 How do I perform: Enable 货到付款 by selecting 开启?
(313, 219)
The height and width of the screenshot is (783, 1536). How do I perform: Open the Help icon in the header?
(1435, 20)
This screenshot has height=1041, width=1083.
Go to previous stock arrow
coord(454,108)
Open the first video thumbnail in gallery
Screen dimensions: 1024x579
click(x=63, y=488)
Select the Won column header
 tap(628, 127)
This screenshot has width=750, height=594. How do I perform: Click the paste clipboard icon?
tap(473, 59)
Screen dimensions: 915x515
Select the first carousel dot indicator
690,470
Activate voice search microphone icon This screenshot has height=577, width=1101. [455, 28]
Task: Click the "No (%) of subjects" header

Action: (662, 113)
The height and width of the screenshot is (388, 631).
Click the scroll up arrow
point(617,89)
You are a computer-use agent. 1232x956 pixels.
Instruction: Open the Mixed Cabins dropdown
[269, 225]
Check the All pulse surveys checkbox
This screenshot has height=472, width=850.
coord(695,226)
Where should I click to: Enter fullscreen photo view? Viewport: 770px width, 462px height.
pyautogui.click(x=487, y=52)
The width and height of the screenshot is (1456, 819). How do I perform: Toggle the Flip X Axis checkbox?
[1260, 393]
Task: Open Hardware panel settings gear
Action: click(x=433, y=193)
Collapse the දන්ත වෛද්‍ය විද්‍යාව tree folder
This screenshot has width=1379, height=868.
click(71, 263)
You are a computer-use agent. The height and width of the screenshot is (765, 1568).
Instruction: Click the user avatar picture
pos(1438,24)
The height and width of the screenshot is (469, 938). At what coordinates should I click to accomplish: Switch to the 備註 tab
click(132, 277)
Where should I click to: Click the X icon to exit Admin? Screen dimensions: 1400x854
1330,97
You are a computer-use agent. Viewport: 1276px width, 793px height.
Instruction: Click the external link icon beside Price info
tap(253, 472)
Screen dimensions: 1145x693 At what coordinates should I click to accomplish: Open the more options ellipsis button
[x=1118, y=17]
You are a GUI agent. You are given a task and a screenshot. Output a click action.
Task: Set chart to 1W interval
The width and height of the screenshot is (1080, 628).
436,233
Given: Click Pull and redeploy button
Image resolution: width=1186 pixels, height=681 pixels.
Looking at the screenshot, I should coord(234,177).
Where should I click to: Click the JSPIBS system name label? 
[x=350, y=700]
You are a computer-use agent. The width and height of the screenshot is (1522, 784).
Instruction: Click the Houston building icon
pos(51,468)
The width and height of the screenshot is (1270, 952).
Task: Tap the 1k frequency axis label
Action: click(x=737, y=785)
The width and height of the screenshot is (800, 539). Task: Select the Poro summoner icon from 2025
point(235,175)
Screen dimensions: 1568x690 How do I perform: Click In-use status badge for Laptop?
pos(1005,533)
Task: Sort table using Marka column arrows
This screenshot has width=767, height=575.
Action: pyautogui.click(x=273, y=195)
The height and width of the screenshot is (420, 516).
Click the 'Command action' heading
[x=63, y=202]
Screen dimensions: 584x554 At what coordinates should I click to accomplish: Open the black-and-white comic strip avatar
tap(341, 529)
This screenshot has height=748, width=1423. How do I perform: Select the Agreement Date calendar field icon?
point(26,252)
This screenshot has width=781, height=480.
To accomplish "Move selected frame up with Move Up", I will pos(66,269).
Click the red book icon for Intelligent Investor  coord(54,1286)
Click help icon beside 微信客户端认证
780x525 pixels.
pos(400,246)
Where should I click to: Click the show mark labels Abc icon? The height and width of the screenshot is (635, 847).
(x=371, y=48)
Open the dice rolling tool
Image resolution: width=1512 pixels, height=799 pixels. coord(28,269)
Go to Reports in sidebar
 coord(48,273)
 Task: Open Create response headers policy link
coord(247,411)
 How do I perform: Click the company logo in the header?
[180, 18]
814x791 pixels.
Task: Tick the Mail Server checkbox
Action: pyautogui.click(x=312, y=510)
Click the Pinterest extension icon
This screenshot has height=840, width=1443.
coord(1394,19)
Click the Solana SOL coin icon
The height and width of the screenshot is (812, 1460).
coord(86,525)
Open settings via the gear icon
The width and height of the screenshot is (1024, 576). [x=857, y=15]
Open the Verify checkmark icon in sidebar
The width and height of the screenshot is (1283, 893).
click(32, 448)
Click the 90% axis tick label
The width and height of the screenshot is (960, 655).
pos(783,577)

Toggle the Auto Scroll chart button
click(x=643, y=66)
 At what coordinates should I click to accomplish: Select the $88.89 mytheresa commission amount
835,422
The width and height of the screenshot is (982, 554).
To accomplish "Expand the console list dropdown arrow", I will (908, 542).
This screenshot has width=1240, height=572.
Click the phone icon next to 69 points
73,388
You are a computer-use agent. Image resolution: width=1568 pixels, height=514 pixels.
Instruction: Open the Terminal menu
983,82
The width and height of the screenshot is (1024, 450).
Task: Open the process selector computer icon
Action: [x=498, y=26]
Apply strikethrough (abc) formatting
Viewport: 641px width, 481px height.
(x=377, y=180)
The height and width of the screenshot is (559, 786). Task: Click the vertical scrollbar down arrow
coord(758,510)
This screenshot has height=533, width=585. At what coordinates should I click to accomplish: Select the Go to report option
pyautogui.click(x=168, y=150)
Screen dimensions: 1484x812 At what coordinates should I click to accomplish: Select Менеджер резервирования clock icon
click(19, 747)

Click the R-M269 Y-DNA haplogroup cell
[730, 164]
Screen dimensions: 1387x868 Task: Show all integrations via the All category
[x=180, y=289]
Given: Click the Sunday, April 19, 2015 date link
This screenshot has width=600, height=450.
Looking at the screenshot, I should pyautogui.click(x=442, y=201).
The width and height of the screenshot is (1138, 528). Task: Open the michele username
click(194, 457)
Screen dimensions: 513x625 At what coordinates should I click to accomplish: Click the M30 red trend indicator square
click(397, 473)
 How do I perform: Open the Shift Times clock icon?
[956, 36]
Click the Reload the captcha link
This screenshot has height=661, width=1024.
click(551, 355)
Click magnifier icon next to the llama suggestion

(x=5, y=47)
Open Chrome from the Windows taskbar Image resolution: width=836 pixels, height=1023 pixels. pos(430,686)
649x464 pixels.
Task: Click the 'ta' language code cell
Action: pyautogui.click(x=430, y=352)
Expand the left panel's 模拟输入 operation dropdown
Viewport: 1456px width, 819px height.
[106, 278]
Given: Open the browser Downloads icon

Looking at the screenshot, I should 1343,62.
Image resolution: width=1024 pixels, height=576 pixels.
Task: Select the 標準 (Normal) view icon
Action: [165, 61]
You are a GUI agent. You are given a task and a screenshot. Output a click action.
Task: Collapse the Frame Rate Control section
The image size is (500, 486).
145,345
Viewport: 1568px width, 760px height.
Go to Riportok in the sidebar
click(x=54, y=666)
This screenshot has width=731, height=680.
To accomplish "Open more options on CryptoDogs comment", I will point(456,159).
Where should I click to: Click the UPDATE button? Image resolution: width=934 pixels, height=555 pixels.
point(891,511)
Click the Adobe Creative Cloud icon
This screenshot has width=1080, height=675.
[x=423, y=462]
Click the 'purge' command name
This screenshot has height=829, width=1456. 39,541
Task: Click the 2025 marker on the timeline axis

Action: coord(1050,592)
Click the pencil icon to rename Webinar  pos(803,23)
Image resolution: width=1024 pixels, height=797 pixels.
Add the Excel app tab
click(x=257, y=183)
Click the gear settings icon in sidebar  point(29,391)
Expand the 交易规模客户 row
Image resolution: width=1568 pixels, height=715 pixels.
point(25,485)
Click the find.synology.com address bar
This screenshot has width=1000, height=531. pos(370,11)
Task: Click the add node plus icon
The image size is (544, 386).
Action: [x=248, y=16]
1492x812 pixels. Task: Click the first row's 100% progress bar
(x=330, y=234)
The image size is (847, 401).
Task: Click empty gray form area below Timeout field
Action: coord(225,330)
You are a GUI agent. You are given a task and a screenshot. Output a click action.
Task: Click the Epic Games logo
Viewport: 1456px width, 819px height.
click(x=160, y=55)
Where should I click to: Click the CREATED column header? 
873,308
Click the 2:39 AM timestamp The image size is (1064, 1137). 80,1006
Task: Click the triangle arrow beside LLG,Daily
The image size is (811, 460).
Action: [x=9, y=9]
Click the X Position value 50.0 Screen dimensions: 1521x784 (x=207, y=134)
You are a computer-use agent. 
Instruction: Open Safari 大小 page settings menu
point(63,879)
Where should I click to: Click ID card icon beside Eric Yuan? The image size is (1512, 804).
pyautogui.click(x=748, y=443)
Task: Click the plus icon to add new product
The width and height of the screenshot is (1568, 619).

+ + + +

[Given exercise]:
Please quote the data word for word, starting with the line that contains "Where should I click to: Click the X" and ending after the line that contains "Action: click(x=737, y=785)".

[Task output]:
Where should I click to: Click the X icon to exit Admin? Screen dimensions: 1400x854
1330,97
You are a computer-use agent. Viewport: 1276px width, 793px height.
Instruction: Click the external link icon beside Price info
tap(253, 472)
Screen dimensions: 1145x693 At what coordinates should I click to accomplish: Open the more options ellipsis button
[x=1118, y=17]
You are a GUI agent. You are given a task and a screenshot. Output a click action.
Task: Set chart to 1W interval
The width and height of the screenshot is (1080, 628).
436,233
Given: Click Pull and redeploy button
Image resolution: width=1186 pixels, height=681 pixels.
Looking at the screenshot, I should coord(234,177).
Where should I click to: Click the JSPIBS system name label? 
[x=350, y=700]
You are a computer-use agent. The width and height of the screenshot is (1522, 784).
Instruction: Click the Houston building icon
pos(51,468)
The width and height of the screenshot is (1270, 952).
Task: Tap the 1k frequency axis label
Action: click(x=737, y=785)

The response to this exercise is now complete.